Jakarta – Wakil Ketua Dewan Perwakilan Daerah (DPD) RI Sultan B Najamudin menilai terdapat timpang tindih tanggung jawab dan ketidakefektifan kinerja lembaga dan BUMN yang berkaitan dengan urusan pangan Nasional saat ini.
Hal ini disampaikan mantan ketua HIPMI Bengkulu itu menyusul terjadi kenaikan harga bahan kebutuhan pokok utama seperti beras dan minyak goreng curah secara terus-menerus. Bahkan, jauh melampaui batas harga yang ditetapkan pemerintah (harga eceran tertinggi/HET).
“Pemerintah harus sebaiknya melakukan evaluasi dan audit terhadap BUMN Bulog dan Badan Pangan Nasional. Dan Kami menyusu agar pemerintah harus memilih salah satu dari keduanya, atau dilakukan merger kedua lembaga ini,” ujar Sultan melalui keterangan resminya pada Jum’at (03/02).
Menurutnya, akibat kinerja yang lamban, terjadi kekacauan manajemen ketersediaan dan inflasi bahan pangan secara Nasional. Kami terus memantau pola kinerja dan kolaborasi antara kementerian perdagangan dengan kedua lembaga yang ditugaskan untuk memastikan pasokan dan keterjangkauan harga pangan ini.

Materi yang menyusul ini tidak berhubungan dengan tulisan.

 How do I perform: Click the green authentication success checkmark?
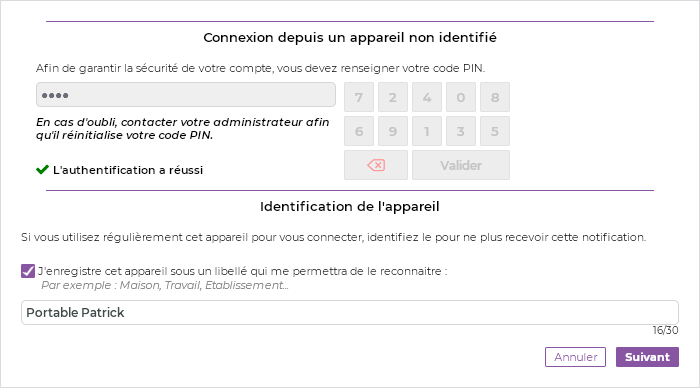[x=42, y=170]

“Kami menyimpulkan bahwa, kenaikan harga bahan pangan pokok saat ini bukan saja disebabkan oleh adanya dugaan praktek mafia pangan di internal Bulog dan BPN. Tapi juga akibat dari tumpang tindih tanggung jawab dan kewenangan dari kedua institusi yang tentu saja memiliki kepentingan bisnis,” tegasnya mantan Wakil Gubernur Bengkulu itu.
Keduanya, kata Sultan, sama-sama berperan sebagai lembaga profit dalam proses pengadaan dan penyaluran bahan pangan. Sehingga kepentingan bisnis cenderung dikedepankan daripada memprioritaskan penugasan menjaga supplai dan harga pangan oleh pemerintah.

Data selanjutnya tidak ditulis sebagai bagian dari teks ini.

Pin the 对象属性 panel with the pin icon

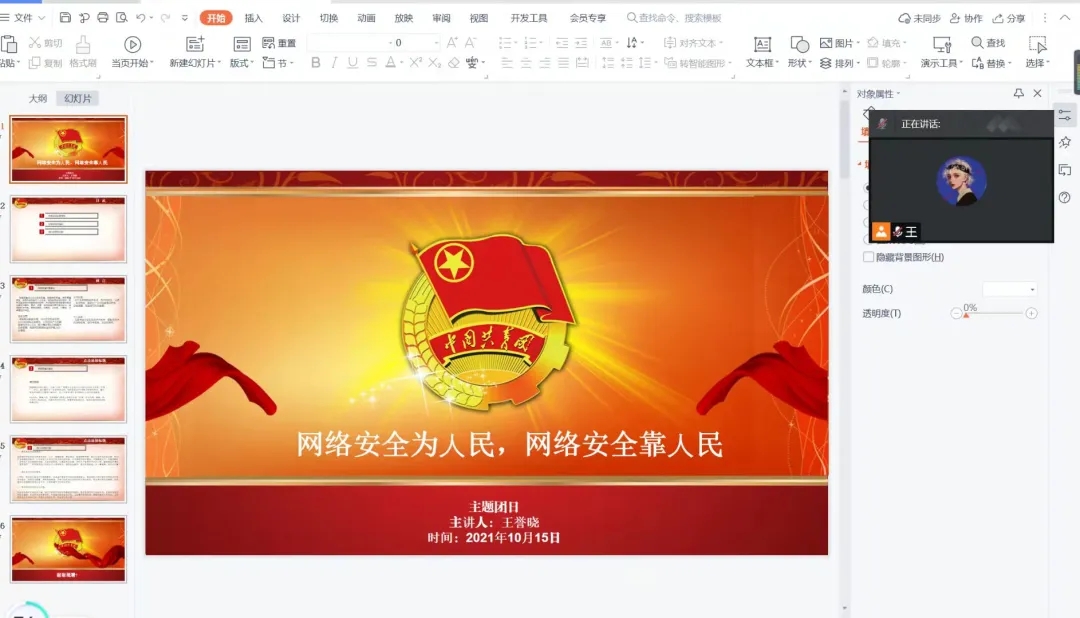point(1018,93)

“Urusan pangan harus dibuat sederhana, efisien dan efektif. Keberadaan Bulog dan BPN sekaligus, hanya akan memperpanjang mata rantai distribusi dan memperumit akibat mekanisme yang birokratis,” ujar Sultan.
Oleh karena itu, lanjut Sultan, dalam rangka menjaga kepastian dan stabilitas ketersedian dan keterjangkauan harga pangan pokok, kami mengusulkan agar pemerintah melakukan evaluasi BB terhadap salah satunya, atau melaksanakan penggabungan manajemen antara Bulog dan BPN.

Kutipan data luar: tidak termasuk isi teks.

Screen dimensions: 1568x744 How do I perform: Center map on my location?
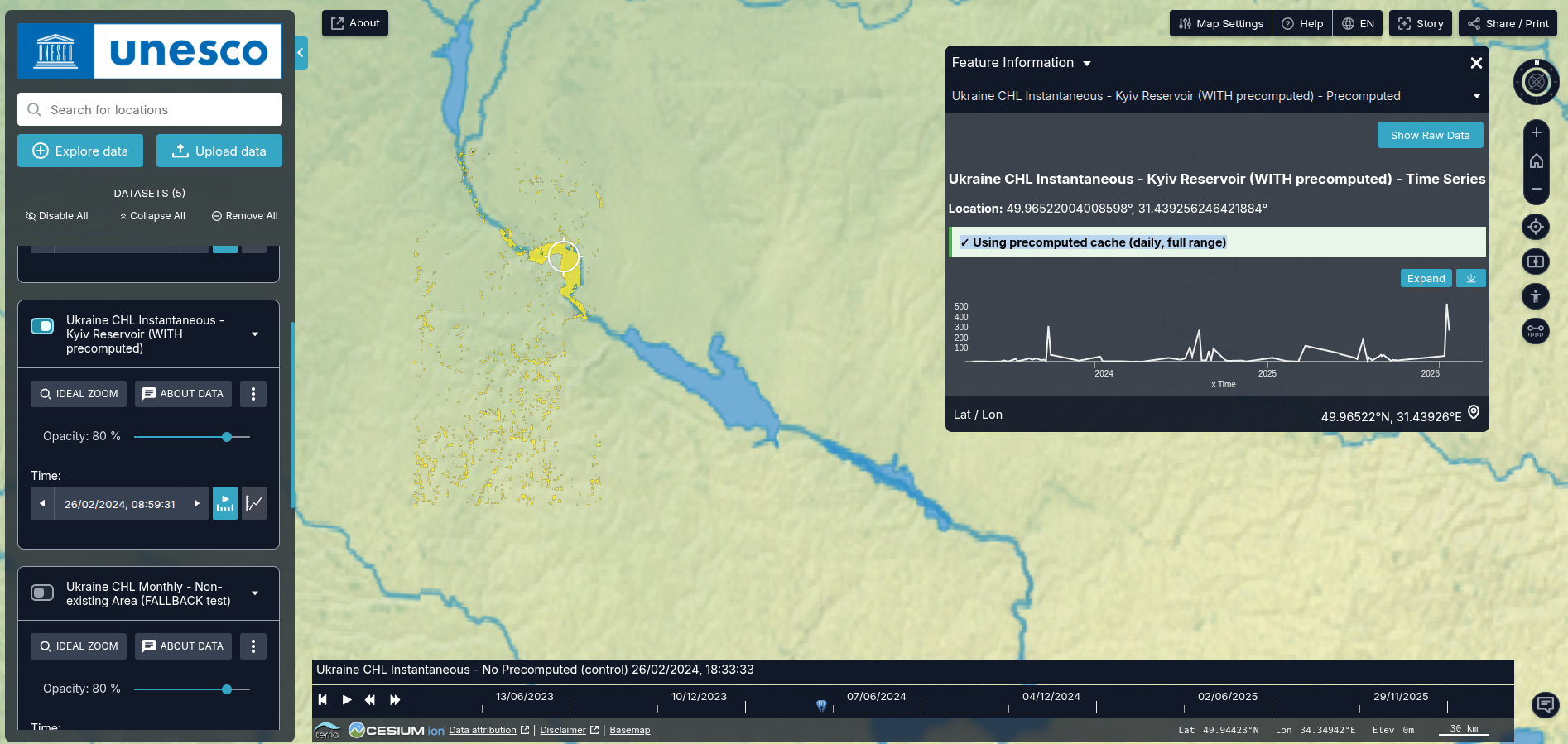(x=1536, y=227)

“Karena semakin banyak lembaga yang terlibat dalam urusan pangan, maka peluang penyelewengan dan ketidakefektifan semakin tinggi. Akibatnya tujuan utama ketahanan pangan nasional menjadi sulit untuk dicapai oleh pemerintah,” tutupnya.
Jika merujuk pada Pasal 3 Perpres No. 66/2021, Badan Pangan Nasional menjalankan fungsi pelaksanaan pengadaan, pengelolaan, dan penyaluran cadangan pangan pemerintah melalui BUMN di bidang pangan.
Selain itu, Pasal 29 menyebutkan bahwa Kementerian BUMN menguasakan kepada Kepala Badan Pangan Nasional untuk memutuskan penugasan Perum Bulog dalam rangka pelaksanaan kebijakan pangan nasional. Artinya, ketentuan mengenai jumlah pengadaan Bulog dalam rangka menjaga ketersediaan pangan akan diatur melalui Badan Pangan Nasional.